It wasn’t a bad night by any accounts; there wasn’t any rain to muddy the roadside ditches, and the breeze was warm with the smell of just-fallen leaves, not yet bitter for November. The street itself (a segment of Barry Road) was quiet on the outskirts of its town, long past where the suburbs turned to farmland so only the faint mountain range of shingles could be seen in the far distance. The lane was empty except for some sentinel lamp posts, and a single bus stop with clouded glass and old posters, long-faded, advertising missing dogs or yard sales. The sun had just slipped behind the forest along the roadside—turning the sky gold, then navy, then black—when a bus lurched up and wheezed to a stop. It dumped out a boy, stuck awkwardly between teenager and adult, who tripped into the shelter with a tight chest and one hand groping for his inhaler.
His head was a slipstream of curses, rushing around a solid and obvious awareness that his chest felt like roaring television static. He clambered to take a puff of his inhaler. The flies buzzing at the lights seemed oblivious to the cap churning through his blueing fingers. The panic made the whistling worse. The posters stared. His head was pounding. Finally he managed to stick the nozzle between his teeth, and send a muggy cloud of salty-sour powder jetting down his throat. The taste was atrocious; the nearly immediate relief was not.
He put his arms above his head. With his ribs pressing against his compression shirt, he closed his eyes, and breathed as deeply as he could. It rushed through him easily and cleared his focus.
He had gotten on the wrong bus, a classic screw-up for a boy…teen…man who lived more in his head than in the real world, a necessity. As he stared around the decrepit shelter and the street beyond, he thought perhaps it would not have been so bad if he had taken the bus to the end and let it turn around, or at least gotten off somewhere with a corner store to cower in. But when he had blinked himself out of a transitory daze and seen they were long past his stop, he’d yanked the cord and rushed out the next stop without checking.
He found himself simply stranded, with a long walk to anywhere hospitable. In most situations, he’d call on the zillenial’s chauffeur, his good buddy Uber, and laugh about this later. As the thought occurred, he brightened, until he touched his phone in his pocket, where it was mournfully heavy. He forgot to plug it in the previous night, and it had gone brick-useless halfway through the day. Because he wasn’t thinking.

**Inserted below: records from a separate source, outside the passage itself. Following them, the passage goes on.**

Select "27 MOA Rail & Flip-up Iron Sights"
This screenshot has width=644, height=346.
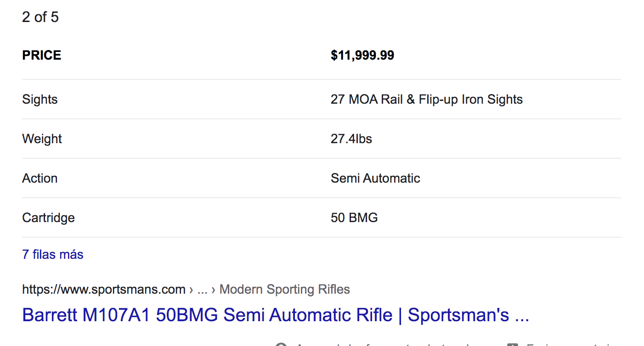pyautogui.click(x=427, y=100)
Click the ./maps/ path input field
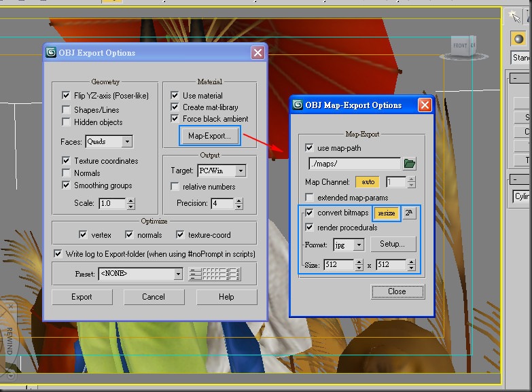The width and height of the screenshot is (532, 392). point(355,164)
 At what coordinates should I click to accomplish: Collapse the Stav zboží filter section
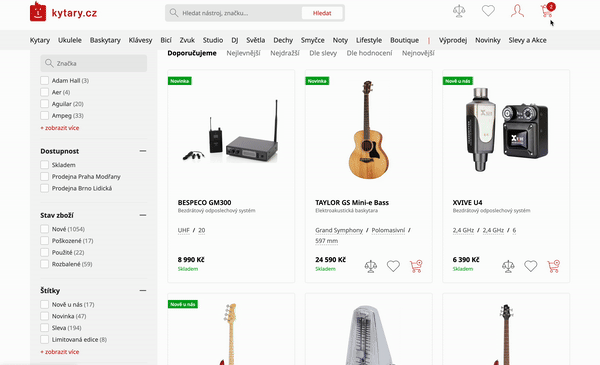click(143, 215)
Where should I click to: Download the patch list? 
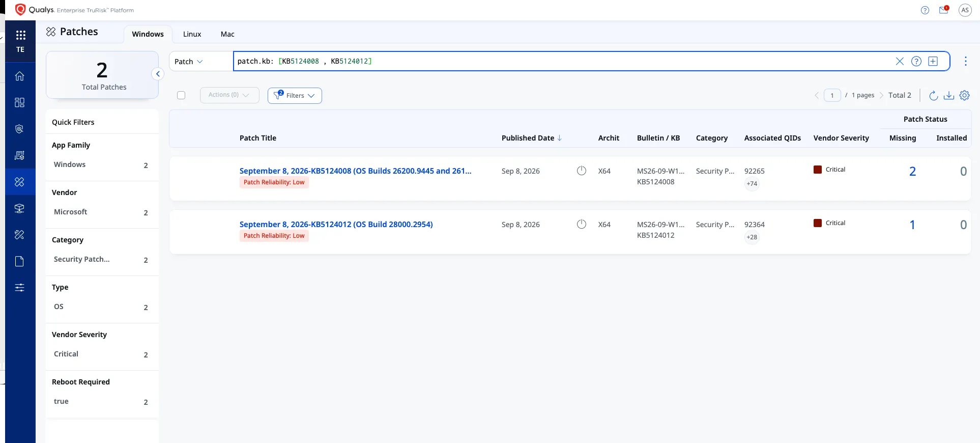(948, 95)
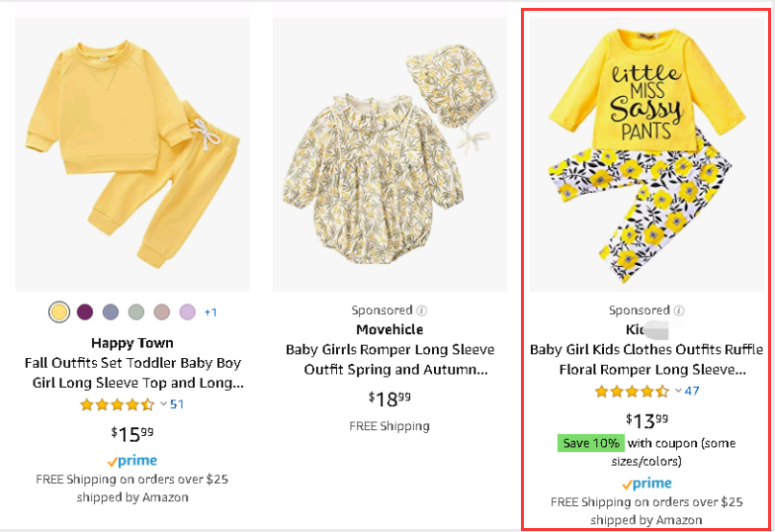Click the Sponsored info icon on floral outfit listing
The image size is (775, 532).
[679, 310]
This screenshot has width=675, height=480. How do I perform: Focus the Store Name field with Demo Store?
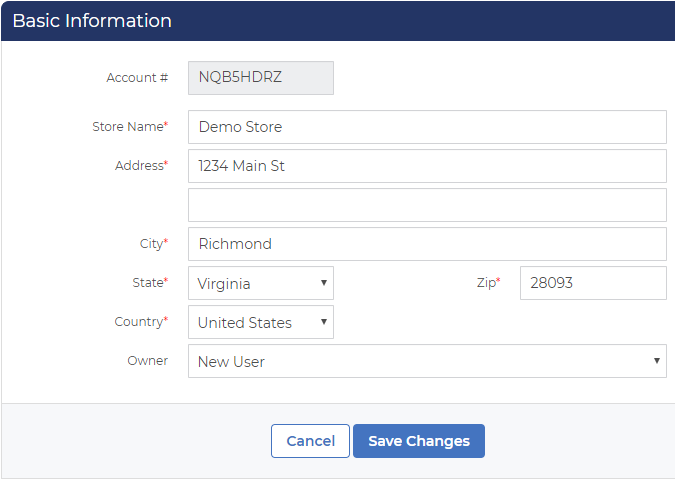[x=427, y=127]
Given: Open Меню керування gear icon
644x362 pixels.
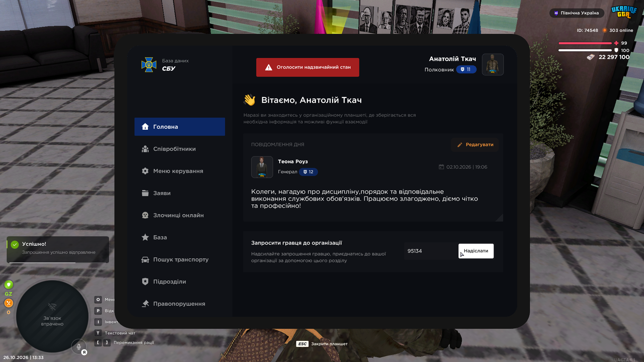Looking at the screenshot, I should (145, 171).
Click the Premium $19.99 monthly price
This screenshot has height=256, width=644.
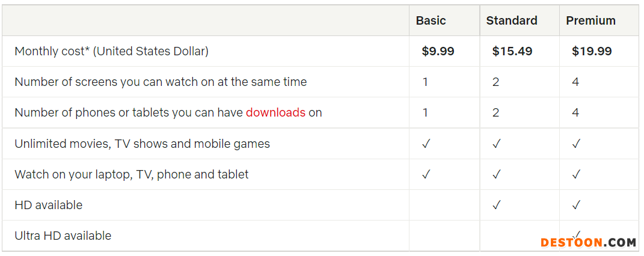click(x=592, y=51)
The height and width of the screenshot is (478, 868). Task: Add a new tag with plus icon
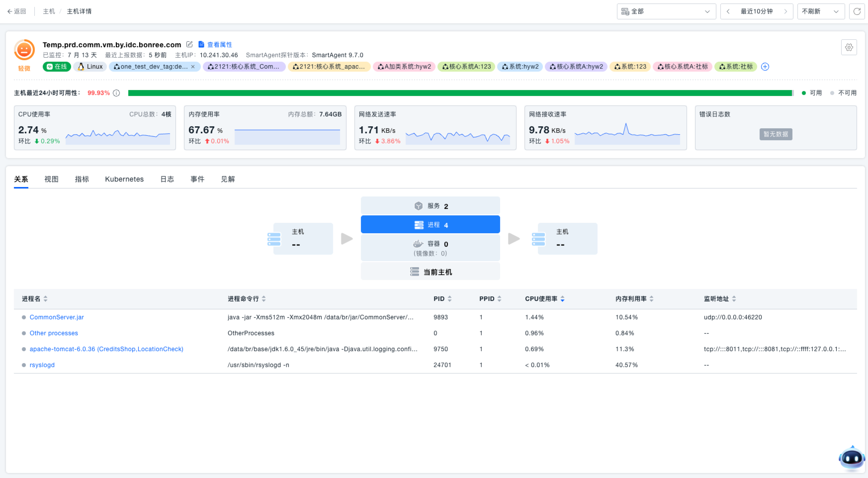coord(765,67)
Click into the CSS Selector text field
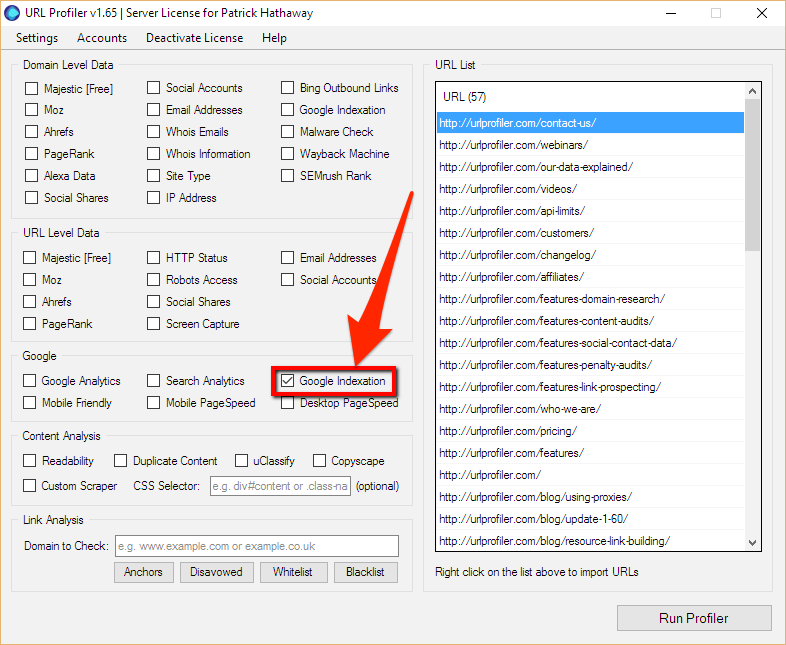The width and height of the screenshot is (786, 645). 279,487
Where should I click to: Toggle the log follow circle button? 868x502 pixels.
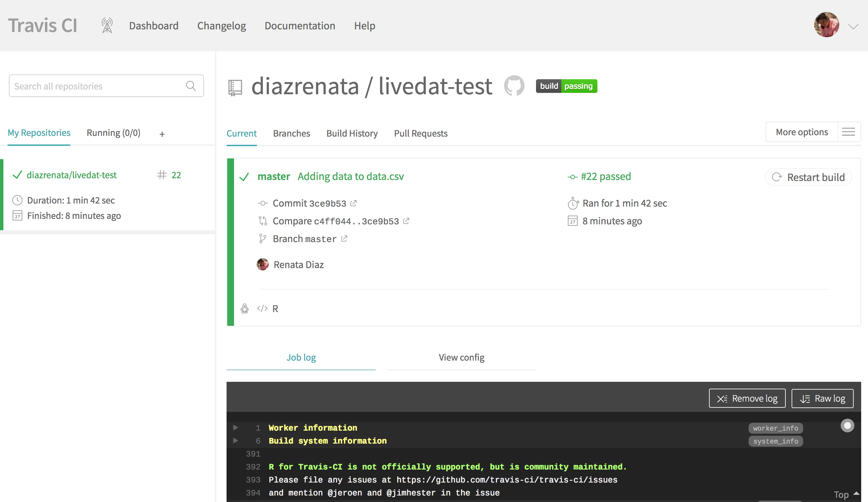[x=847, y=425]
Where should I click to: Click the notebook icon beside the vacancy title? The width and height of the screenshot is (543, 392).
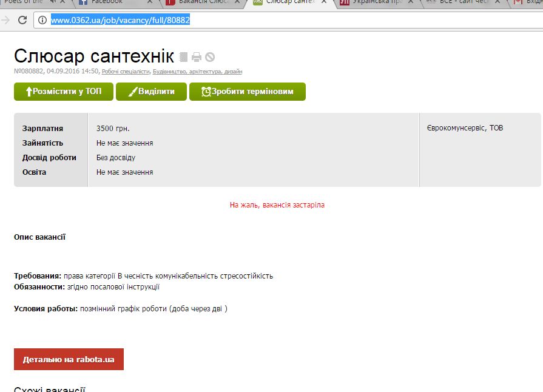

“Goddammit,” he snarled, with every muscle locking up. His teeth grit sharp and he wanted to scream, convinced it wouldn’t matter because who the hell would hear him? The adrenaline was all angry and wet, his throat was closing up, and he wanted to wake the hell up from this and end up in his bed with everything all right. He tore himself around in an aimless little circle, caught his reflection in the glass, and hated it for the first time in a while.
Chase Devereaux was a man waiting for puberty to show back up finish its damn job, which meant he had the gangly limbs of a ninth grader and the smooth, doe-eyed faced of either a toddler or a teenaged girl, depending on how self-deprecating he was feeling. And he really did feel like a child. A stupid fucking kid. But hey, he thought, in a bitter rush of spit through his scoffing lips. At least he wasn’t crying. Instead his eyes just felt like they were about to burst open in a red-hot wave of oozy inside stuff.
He could just walk the rest of the road, burdening some rando family with a snotty, sweaty mess asking them to call him a cab, but this wasn’t so much about being stranded. Mostly, he was pissed off he let it happen. He’d be an hour late, maybe even more, and it’d be obvious he couldn’t even take a bus properly. Couldn’t do anything properly.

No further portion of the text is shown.